February 25, 2015 at 11:22 am
I am struggling to come up with a set-based solution for this problem (i.e. that doesn't involve loops/cursors) .... any help gratefully appreciated!
A table contains items (identified by an ItemCode) and the set they belong to (identified by a SetId). Here is some sample data:
SetId ItemCode
1 A
1 B
2 4
2 8
2 6
3 10
3 12
4 10
4 18
5 8
6 12
7 16
8 16
9 16
10 A
10 B
11 4
11 6
11 8
You can see that there are some sets that have the same members:
- 1 and 10
- 2 and 11
- 7, 8 & 9
What I want to do is identify the sets that have the same members, by giving them the same ID in another column called UniqueSetId.
Any ideas?
February 25, 2015 at 12:14 pm
This is a possible option.
CREATE TABLE SetsItems(
SetId int,
ItemCode varchar(10))
INSERT INTO SetsItems
SELECT 1, 'A' UNION ALL
SELECT 1, 'B' UNION ALL
SELECT 2, '4' UNION ALL
SELECT 2, '8' UNION ALL
SELECT 2, '6' UNION ALL
SELECT 3, '10' UNION ALL
SELECT 3, '12' UNION ALL
SELECT 4, '10' UNION ALL
SELECT 4, '18' UNION ALL
SELECT 5, '8' UNION ALL
SELECT 6, '12' UNION ALL
SELECT 7, '16' UNION ALL
SELECT 8, '16' UNION ALL
SELECT 9, '16' UNION ALL
SELECT 10, 'A' UNION ALL
SELECT 10, 'B' UNION ALL
SELECT 11, '4' UNION ALL
SELECT 11, '6' UNION ALL
SELECT 11, '8';
WITH cteSets AS(
SELECT DISTINCT SetID,
CAST( (SELECT ',' + ItemCode
FROM SetsItems i
WHERE s.SetId = i.SetId
ORDER BY ItemCode
FOR XML PATH('')) AS varchar(max)) Items
FROM SetsItems s
)
SELECT *,
RANK() OVER( ORDER BY Items) Option1,
DENSE_RANK() OVER( ORDER BY Items) Option2
FROM cteSets
ORDER BY Option1
GO
DROP TABLE SetsItems
February 25, 2015 at 3:12 pm
Here's another (using Luis's setup)
WITH Results(SetId1,SetId2) AS (
SELECT a.SetId,b.SetId
FROM SetsItems a
INNER JOIN SetsItems b ON b.SetId > a.SetId
AND b.ItemCode = a.ItemCode
GROUP BY a.SetId,b.SetId
HAVING COUNT(*) = (SELECT COUNT(*) FROM SetsItems c WHERE c.SetId = a.SetId)

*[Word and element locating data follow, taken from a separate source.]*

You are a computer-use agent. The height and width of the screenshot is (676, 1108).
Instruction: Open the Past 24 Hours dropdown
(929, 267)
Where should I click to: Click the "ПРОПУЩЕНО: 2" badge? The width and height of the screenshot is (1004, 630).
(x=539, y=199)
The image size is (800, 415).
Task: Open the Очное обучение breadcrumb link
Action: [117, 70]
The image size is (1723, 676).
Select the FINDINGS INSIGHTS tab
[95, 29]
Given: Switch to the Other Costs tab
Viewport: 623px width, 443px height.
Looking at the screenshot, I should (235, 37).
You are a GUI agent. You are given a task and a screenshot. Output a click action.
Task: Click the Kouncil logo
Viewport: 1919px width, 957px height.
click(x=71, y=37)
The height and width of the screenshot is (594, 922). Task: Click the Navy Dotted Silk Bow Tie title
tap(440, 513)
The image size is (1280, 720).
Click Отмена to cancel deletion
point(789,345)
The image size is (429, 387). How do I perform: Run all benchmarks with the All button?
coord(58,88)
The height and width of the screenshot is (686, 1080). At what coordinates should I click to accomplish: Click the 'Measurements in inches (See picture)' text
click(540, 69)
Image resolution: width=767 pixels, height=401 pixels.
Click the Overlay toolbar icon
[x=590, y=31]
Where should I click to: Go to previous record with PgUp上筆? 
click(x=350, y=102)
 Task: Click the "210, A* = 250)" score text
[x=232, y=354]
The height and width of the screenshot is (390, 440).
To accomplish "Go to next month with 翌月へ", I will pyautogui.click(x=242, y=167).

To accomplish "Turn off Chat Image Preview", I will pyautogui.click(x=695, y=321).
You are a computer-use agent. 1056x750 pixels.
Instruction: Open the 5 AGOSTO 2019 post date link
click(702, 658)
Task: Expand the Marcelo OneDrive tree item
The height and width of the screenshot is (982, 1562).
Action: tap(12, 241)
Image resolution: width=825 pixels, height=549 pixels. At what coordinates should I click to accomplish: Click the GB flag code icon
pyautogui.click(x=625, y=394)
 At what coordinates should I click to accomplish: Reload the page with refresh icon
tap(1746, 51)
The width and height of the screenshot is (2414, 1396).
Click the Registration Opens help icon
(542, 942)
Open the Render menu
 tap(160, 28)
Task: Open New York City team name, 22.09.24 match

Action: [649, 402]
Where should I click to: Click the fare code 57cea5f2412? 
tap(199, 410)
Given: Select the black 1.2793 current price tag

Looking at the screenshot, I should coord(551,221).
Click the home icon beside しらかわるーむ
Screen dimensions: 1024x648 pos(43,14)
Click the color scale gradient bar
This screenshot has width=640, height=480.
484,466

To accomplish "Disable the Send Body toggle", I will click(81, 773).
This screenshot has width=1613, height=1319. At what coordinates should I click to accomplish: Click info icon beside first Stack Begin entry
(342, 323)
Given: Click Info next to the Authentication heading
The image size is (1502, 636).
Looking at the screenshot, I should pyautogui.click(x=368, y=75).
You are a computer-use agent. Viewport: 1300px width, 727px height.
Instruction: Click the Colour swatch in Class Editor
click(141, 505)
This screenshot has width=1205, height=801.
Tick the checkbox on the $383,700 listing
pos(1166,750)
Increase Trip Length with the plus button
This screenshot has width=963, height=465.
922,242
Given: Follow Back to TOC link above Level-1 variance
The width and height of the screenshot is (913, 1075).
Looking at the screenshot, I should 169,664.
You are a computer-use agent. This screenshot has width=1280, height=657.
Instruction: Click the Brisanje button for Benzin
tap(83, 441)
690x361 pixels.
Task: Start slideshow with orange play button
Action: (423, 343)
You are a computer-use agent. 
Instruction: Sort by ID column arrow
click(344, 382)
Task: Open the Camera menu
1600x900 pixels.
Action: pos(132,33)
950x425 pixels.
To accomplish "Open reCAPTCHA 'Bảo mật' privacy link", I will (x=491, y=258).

AND COUNT(*) = (SELECT COUNT(*) FROM SetsItems d WHERE d.SetId = b.SetId))
SELECT DISTINCT ca.SetId,
DENSE_RANK() OVER(ORDER BY a.SetId1) AS UniqueSetId
FROM Results a
CROSS APPLY(VALUES(a.SetId1),(a.SetId2)) ca(SetId)
WHERE NOT EXISTS(SELECT * FROM Results b WHERE b.SetId2 = a.SetId1)
ORDER BY UniqueSetId,SetId;
____________________________________________________
Deja View - The strange feeling that somewhere, sometime you've optimised this query before
How to get the best help on a forum
http://www.sqlservercentral.com/articles/Best+Practices/61537February 26, 2015 at 12:20 pm
Both solutions worked, thanks very much. For some reason Luis's is much faster on my large data set (millions of rows).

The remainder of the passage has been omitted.